Journal-Sentinel: Sensible Editorial on School Choice
One has to be careful about accepting the results of any one study. There is, after all, Newton’s Third Law of the Social Sciences which says that for every study there is an equal and opposite study.
The current one, for example, flatly contradicts a large scale, very competently executed study by Prof. James Coleman in the 1980s.
But even if we take this study at face value, it hardly justifies doing away with school choice. The Journal-Sentinel observes:
But [the study deals with] private vs. public schools in the nation as a whole - and in just one study. The findings say little about private vs. public schools in a single big city, like Milwaukee, and say even less about the merits of the city’s private school choice program, whereby low-income parents get publicly financed vouchers redeemable for tuition at private schools.Expanded choice, in other words, is a gain even if the additional choices are, on average, not better than the existing few. The new choices increase the probability that any particular student will find a school that is good for him or her.
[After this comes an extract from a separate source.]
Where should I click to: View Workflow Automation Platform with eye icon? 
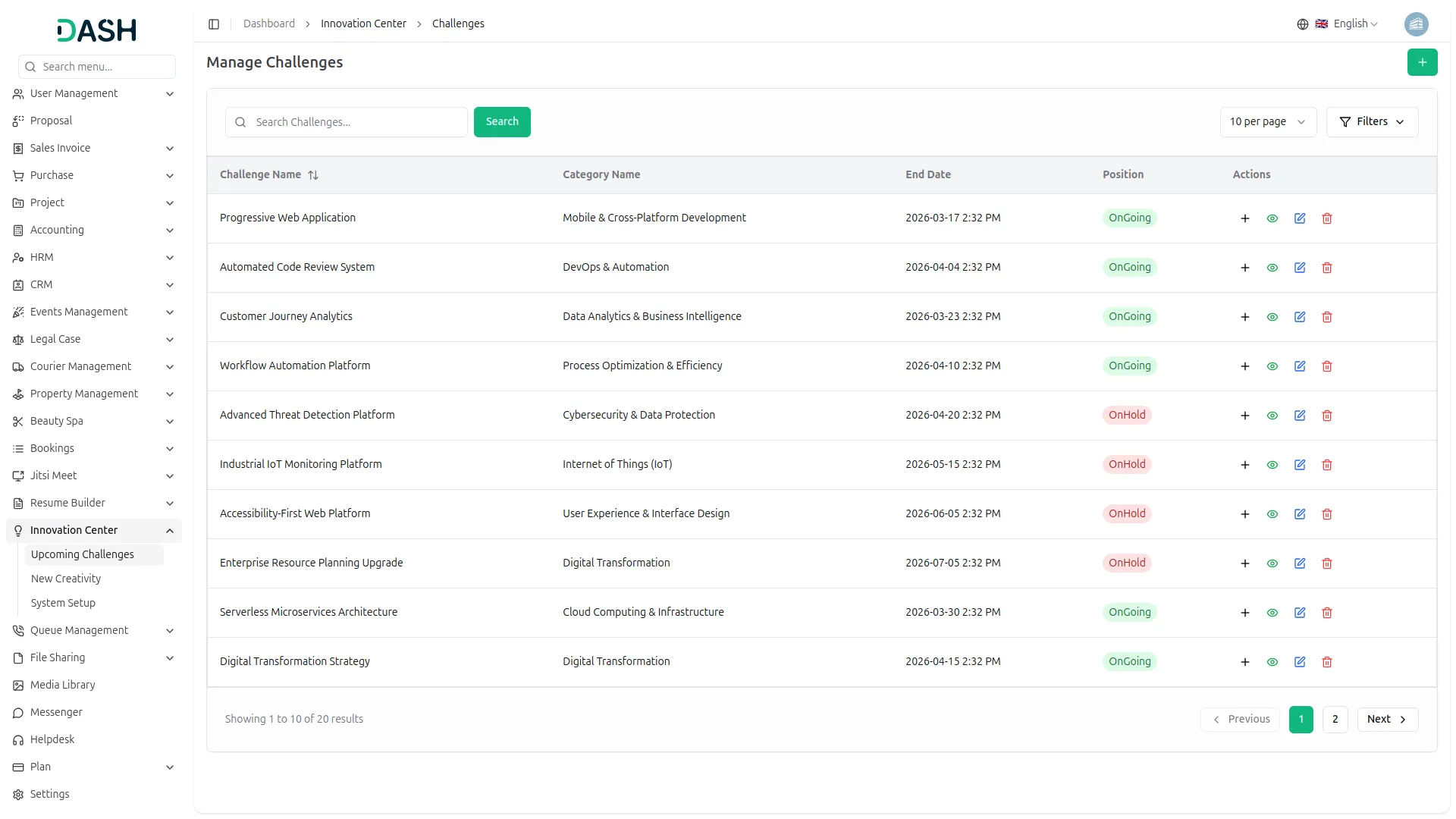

Whether private or public schools are better here is mostly a matter of conjecture right now. And even were they on the whole academically equal, the choice program still opens up a whole new set of opportunities for poor parents who feel the public schools their children attend are failing to meet their needs. Without the program, such parents would be stuck with the unfulfilling schools.
It’s also good to remember the old dictum that a statistician is a fellow who, if he has one foot on a hot stove, and the other in a bucket of ice water will say “on average, I’m comfortable.”
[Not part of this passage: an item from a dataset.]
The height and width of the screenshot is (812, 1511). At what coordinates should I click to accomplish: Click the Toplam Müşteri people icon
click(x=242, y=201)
Thus if there are a lot of suburban public schools in affluent communities where privileged kids peform very well, this will push up the average attainment of public schools. But this can be cold comfort for kids in dysfunctional central city schools.
Small scale studies, in which students are either randomly assigned to voucher schools or (if they lose a lottery) stay in public schools, show mixed results. But the range of results varies between “no difference” and “voucher schools are superior.”
There is, in other words, virtually no evidence that access to private schools makes anybody any worse off.
Finally, private schools show a robust advantage in terms of parental satisfaction. It’s not entirely clear what this means, but there are probably all kinds of intangible ways in which private schools are better -- or at least better fit the particular child’s needs.